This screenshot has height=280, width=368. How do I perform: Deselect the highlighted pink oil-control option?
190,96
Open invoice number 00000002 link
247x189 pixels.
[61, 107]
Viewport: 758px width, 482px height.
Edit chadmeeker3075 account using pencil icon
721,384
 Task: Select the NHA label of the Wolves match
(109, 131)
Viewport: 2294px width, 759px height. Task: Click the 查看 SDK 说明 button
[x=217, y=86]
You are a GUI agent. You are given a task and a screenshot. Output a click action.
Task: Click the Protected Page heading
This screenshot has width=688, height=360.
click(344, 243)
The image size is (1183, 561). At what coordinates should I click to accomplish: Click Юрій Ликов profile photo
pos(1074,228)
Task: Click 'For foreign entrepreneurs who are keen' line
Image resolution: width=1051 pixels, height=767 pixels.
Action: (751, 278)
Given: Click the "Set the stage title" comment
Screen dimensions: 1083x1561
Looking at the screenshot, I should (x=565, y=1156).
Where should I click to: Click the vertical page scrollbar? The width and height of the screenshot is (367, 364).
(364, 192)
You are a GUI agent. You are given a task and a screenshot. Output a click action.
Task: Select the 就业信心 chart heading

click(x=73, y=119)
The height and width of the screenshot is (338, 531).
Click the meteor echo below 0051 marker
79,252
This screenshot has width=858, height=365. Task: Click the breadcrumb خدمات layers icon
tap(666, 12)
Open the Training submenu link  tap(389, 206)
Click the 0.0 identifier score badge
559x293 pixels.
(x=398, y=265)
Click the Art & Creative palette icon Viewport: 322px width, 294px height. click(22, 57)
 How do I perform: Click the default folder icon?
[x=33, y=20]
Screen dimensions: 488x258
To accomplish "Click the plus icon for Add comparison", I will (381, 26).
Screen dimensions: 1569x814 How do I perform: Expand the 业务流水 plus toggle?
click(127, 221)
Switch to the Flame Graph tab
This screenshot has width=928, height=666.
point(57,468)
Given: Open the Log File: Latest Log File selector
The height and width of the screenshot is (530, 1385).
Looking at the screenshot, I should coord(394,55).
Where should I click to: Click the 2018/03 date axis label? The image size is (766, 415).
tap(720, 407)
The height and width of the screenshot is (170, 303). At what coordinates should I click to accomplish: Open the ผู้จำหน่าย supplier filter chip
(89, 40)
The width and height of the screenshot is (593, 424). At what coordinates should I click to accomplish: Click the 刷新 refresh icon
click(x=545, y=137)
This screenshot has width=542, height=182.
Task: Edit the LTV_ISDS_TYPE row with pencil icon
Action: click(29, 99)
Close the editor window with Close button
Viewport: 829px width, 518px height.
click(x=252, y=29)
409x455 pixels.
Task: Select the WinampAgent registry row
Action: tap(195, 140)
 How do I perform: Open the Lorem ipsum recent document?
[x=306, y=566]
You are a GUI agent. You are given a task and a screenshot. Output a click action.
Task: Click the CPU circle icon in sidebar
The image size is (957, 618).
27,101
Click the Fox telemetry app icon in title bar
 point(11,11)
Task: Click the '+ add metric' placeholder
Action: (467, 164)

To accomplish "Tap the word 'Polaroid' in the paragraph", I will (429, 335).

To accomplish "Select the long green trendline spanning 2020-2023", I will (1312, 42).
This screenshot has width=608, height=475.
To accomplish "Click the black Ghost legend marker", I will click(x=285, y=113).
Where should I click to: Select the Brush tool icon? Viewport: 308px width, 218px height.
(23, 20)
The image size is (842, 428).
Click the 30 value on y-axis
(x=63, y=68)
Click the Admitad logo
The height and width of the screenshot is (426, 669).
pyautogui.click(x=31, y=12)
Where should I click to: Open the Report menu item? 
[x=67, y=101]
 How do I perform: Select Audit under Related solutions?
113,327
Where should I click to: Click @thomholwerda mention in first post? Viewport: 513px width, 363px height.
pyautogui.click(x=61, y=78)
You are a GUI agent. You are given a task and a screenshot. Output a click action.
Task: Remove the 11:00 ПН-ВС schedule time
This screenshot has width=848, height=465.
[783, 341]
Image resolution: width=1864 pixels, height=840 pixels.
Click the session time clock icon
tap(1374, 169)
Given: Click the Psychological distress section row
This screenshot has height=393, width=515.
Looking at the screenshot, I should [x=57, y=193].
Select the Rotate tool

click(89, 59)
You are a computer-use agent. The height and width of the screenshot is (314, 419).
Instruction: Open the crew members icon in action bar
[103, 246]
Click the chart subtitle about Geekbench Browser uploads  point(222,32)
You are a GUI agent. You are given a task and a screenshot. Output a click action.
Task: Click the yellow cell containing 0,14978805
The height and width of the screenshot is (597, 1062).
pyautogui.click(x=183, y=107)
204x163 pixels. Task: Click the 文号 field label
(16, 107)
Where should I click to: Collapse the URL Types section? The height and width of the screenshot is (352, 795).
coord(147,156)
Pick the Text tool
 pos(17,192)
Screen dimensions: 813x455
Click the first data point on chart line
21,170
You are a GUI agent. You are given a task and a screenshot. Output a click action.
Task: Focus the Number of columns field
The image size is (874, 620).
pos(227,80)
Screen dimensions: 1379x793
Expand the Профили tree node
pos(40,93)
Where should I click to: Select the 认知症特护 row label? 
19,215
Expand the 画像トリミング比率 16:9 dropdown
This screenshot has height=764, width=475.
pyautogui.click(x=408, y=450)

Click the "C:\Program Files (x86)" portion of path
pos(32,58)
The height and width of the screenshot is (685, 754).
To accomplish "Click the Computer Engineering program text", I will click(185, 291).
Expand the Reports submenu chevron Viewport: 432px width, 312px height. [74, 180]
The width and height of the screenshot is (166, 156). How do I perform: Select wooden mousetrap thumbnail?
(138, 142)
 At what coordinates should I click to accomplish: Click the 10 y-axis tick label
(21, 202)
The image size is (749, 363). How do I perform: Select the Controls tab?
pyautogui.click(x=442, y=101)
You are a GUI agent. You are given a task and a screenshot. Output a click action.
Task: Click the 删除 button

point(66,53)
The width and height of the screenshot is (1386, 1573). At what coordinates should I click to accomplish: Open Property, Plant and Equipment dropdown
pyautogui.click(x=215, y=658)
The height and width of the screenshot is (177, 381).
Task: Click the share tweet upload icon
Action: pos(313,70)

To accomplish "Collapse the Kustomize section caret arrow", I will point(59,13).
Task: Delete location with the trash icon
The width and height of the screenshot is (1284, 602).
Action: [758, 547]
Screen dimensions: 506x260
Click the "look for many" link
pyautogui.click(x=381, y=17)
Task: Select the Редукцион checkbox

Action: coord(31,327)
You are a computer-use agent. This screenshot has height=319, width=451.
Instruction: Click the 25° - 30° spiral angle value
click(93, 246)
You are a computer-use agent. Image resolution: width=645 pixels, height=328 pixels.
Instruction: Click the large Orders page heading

About this task: All lines above from the one with "This screenshot has width=928, height=666." to the one with "Close the editor window with Close button", inclusive, should be copied exactly, and no other lines.

Solution for this task:
This screenshot has width=928, height=666.
point(57,468)
Given: Open the Log File: Latest Log File selector
The height and width of the screenshot is (530, 1385).
Looking at the screenshot, I should coord(394,55).
Where should I click to: Click the 2018/03 date axis label? The image size is (766, 415).
tap(720, 407)
The height and width of the screenshot is (170, 303). At what coordinates should I click to accomplish: Open the ผู้จำหน่าย supplier filter chip
(89, 40)
The width and height of the screenshot is (593, 424). At what coordinates should I click to accomplish: Click the 刷新 refresh icon
click(x=545, y=137)
This screenshot has width=542, height=182.
Task: Edit the LTV_ISDS_TYPE row with pencil icon
Action: click(29, 99)
Close the editor window with Close button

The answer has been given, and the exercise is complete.